Find Missing Positive - Interview Problem

First Missing Positive

Difficulty: Hard

Asked in: Amazon, Google

Understanding the Problem

Problem Description: Given an array, find the smallest missing positive integer.

For example

Input: A[] = [2, 3, -7, 6, 8, 1, -10, 15]
Output: 4

Input: A[] = [3, 2, -1, 1]
Output: 4

Input: A[] = [7, 8, 9, 11, 12]
Output: 1

Possible follow-up questions to ask the interviewer:-

Are there negative integers present in the array? ( Ans : Yes)
Can we update the array? ( Ans : Yes)
Are there any repeating values in the array? ( Ans : Yes)

Brute force and Efficient Solutions

We are discussing four ways to solve this problem :

Brute force approach
Using Sorting and searching
Using a Hash Table
Using In-place Hash

1. Brute force approach

The simple solution is to search all positive integers starting from 1 ( Think! ). At worst case, we have to search for n+1 numbers.

Pseudo Code

int smallestPositive(int A[], int n)
{
    for(i = 1 to n+1) // search for 1 to n+1 elements
    {
        bool flag = false
        for(j = 0 to n-1) // iterating through the array
        {
            if(A[j] == i)
            {
                flag = true
                break
            }
        }
        if(flag == false)
            return i
    }
}

Complexity Analysis

Time Complexity: Search positive integers from 1 to n+1 linearly in the array = O(n²)

Space Complexity: O(1)

Critical ideas to think!

Can we optimize the search if the array is in a sorted order? Think about the complexities of searching?

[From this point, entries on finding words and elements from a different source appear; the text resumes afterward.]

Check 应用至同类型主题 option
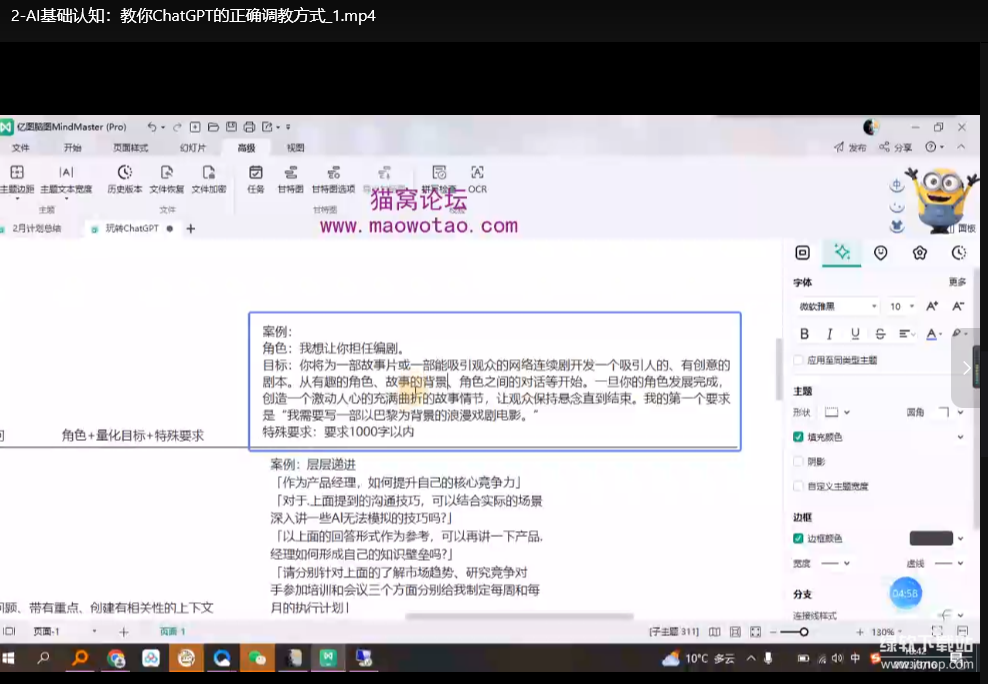The width and height of the screenshot is (988, 684). click(798, 360)

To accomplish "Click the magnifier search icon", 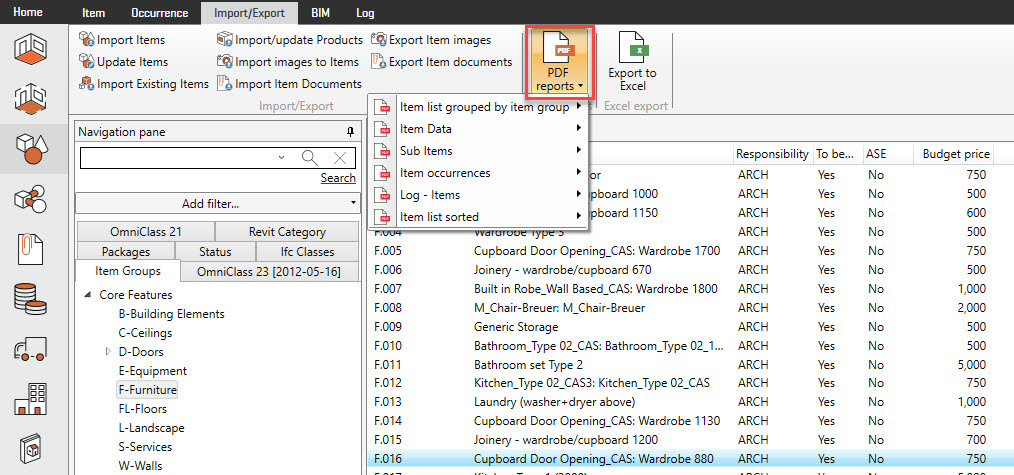I will tap(310, 157).
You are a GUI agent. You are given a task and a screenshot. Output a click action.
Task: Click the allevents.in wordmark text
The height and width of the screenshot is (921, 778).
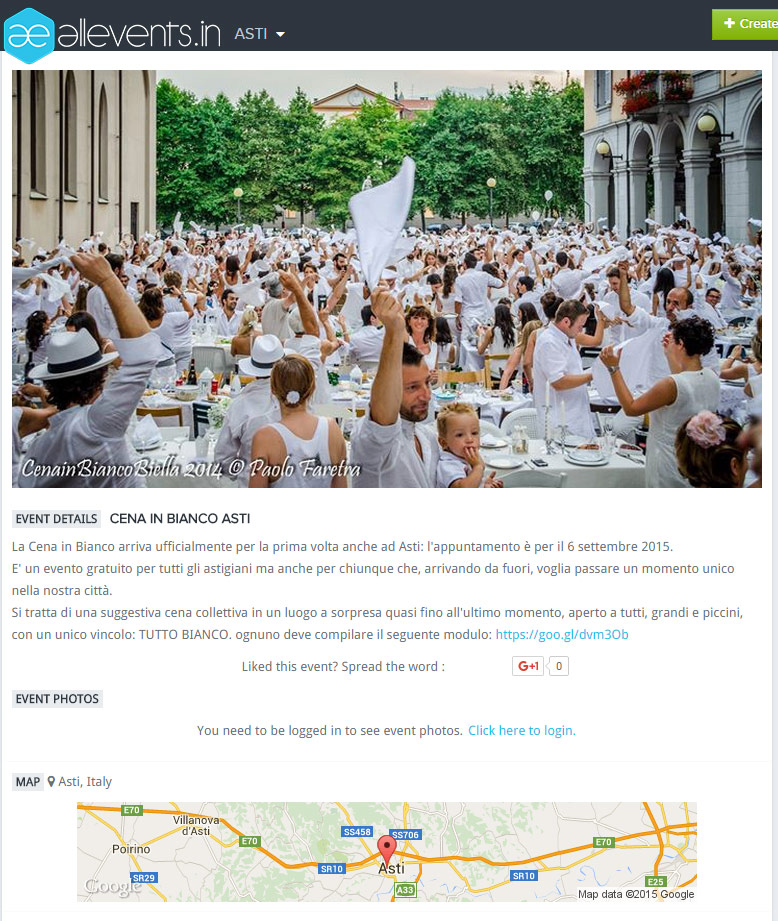(x=139, y=34)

2.Using Sorting and Searching

We can sort the array and linearly scan the array to find the smallest positive element.

Pseudo Code

int smallestPositive(int A[], int n)
{
    sort(A)
    small = 1
    for(i = 0 to n-1)
    {
        if(small > A[i]) // to handle repetition and non positive numbers
            continue
        if(small == A[i])
            small = small + 1
        if(A[i] > small)
            return small
    }
    return small
}

Complexity Analysis

Suppose we are using heap sort to solve this problem.

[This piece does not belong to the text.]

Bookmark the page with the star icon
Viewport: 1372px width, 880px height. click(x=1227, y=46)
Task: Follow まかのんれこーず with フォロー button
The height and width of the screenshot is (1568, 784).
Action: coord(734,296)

Time Complexity: Sorting + Linear Scan for finding smallest positive

= O(nlogn) + O(n) = O(nlogn)

Space Complexity: O(1)

Critical ideas to think!

What if all the elements that are present in the array are negative? Does the above algorithm cover this condition? Analyze this with an example.
Compare different sorting algorithms that can be used to solve the above problem.

3. Using Hash Table

We can build a hash table to store the integers present in the given array. Now we can look out for positive integers starting from 1 to n+1 in the Hash Table.

Solution Steps

Create a hash table H.
Insert the elements of the array in the hash table.
Iterate i from 1 to n+1 and look for i in H.
If i is not present in H , return i.
Else, continue the iteration.

Pseudo Code

int smallestPositive(int A[], int n)
{
    Create a hash table H
    for(i = 0 to n-1)
        H[A[i]] = true
    // search for first n+1 positive integer
    for(i = 1 to n+1)
    {
    // integer not present in the hash table
        if(i not in H)
            return i
    }
}

Complexity Analysis

Time Complexity: Building hash table + Searching elements in Hash Table = O(n) + O(n) = O(n)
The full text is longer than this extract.